* EXERCISE GOAL: Give the lines below again, exactly as they stand, and leave out the images.

Items from a dataset:
::::::::::

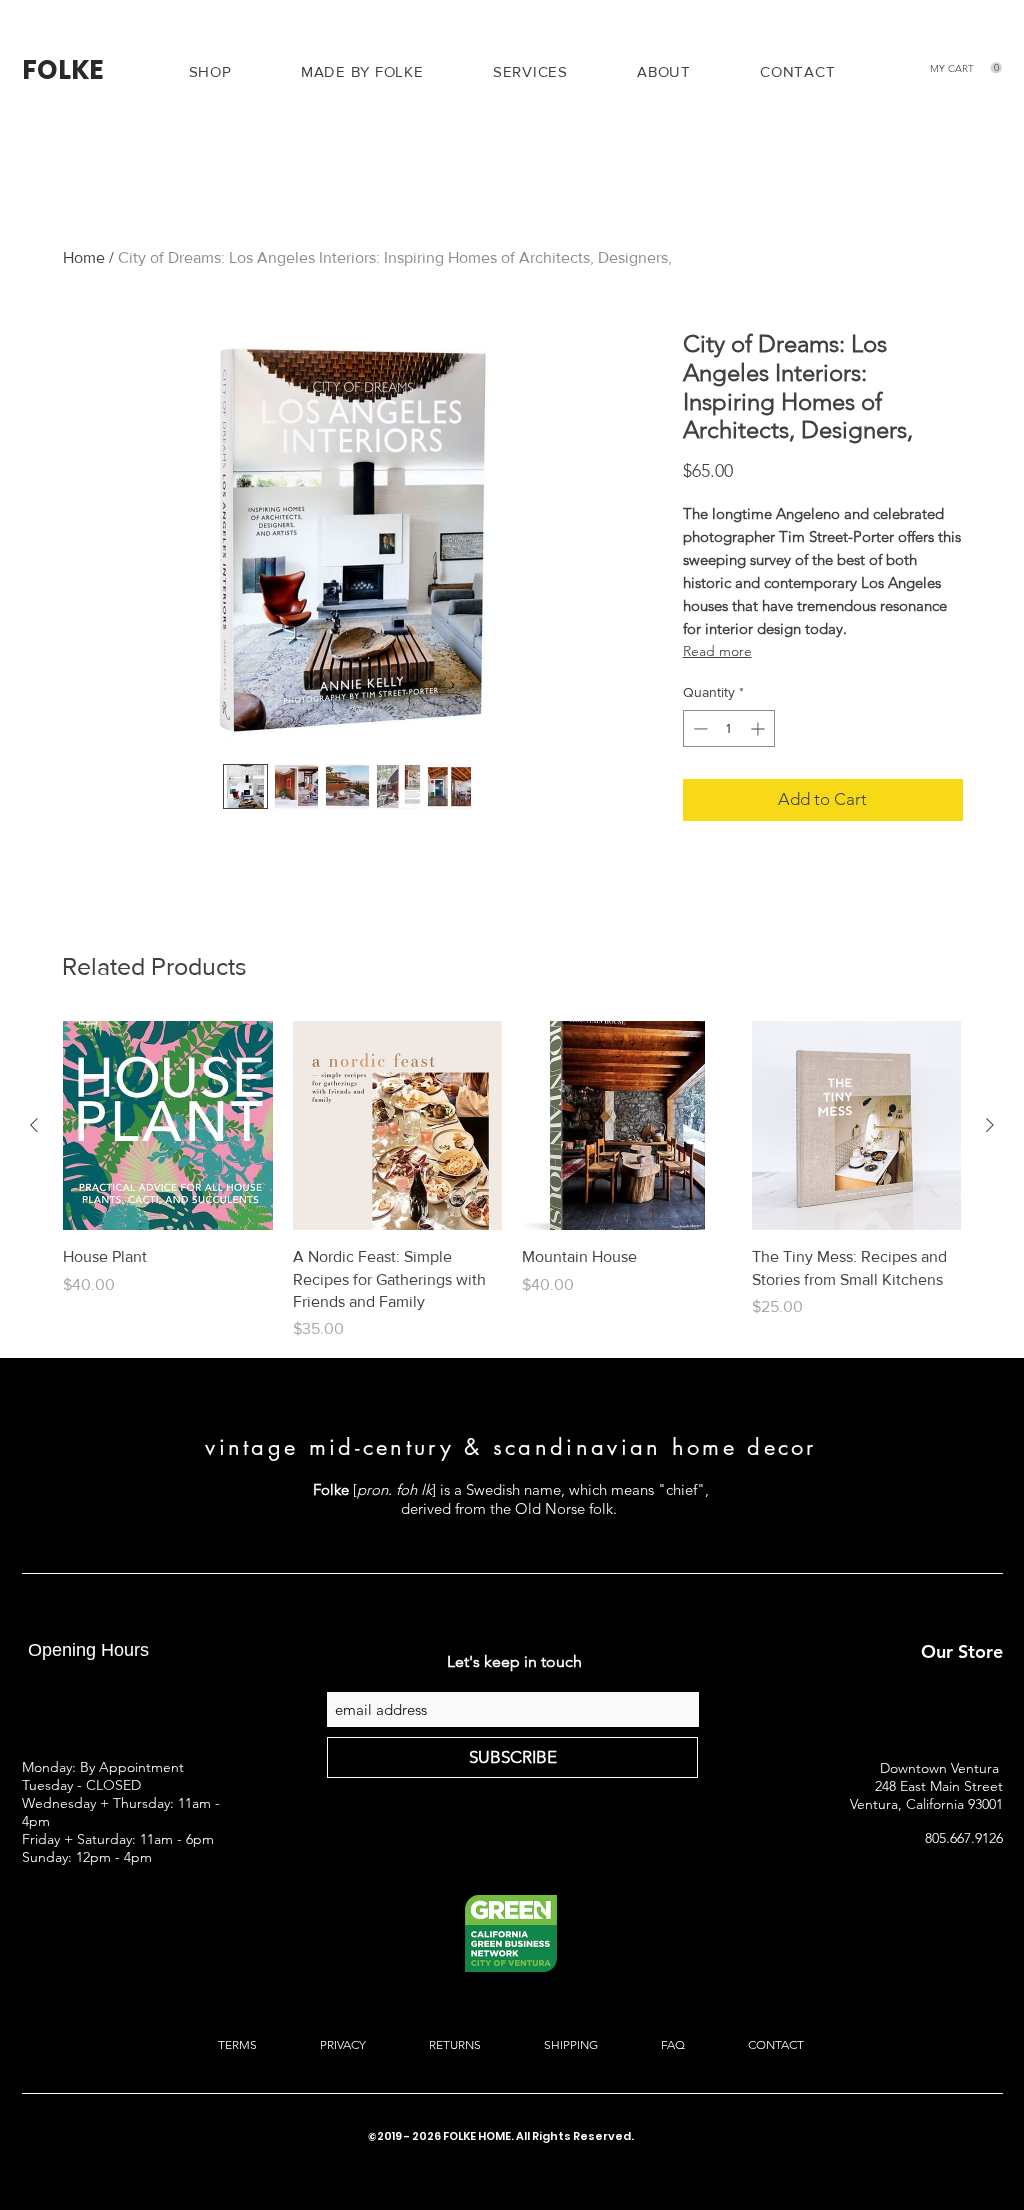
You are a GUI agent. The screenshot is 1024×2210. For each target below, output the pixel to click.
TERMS (239, 2044)
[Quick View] (168, 1126)
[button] (530, 71)
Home (84, 257)
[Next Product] (990, 1125)
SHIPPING (571, 2044)
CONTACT (774, 2044)
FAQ (671, 2044)
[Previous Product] (34, 1125)
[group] (512, 1181)
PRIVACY (343, 2044)
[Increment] (759, 728)
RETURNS (455, 2044)
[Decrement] (698, 728)
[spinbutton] (729, 728)
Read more (717, 651)
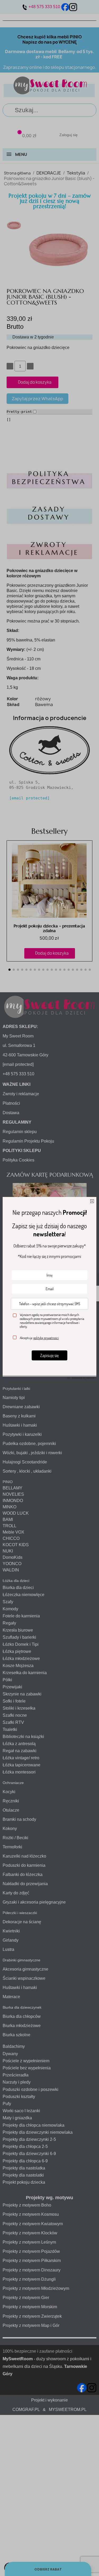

::::::::::

* SOLUTION TO THIS TASK:
You are a GUI agent. The screenshot is 1024×2210. For each target below, output the pixel to click.
TERMS (239, 2044)
[Quick View] (168, 1126)
[button] (530, 71)
Home (84, 257)
[Next Product] (990, 1125)
SHIPPING (571, 2044)
CONTACT (774, 2044)
FAQ (671, 2044)
[Previous Product] (34, 1125)
[group] (512, 1181)
PRIVACY (343, 2044)
[Increment] (759, 728)
RETURNS (455, 2044)
[Decrement] (698, 728)
[spinbutton] (729, 728)
Read more (717, 651)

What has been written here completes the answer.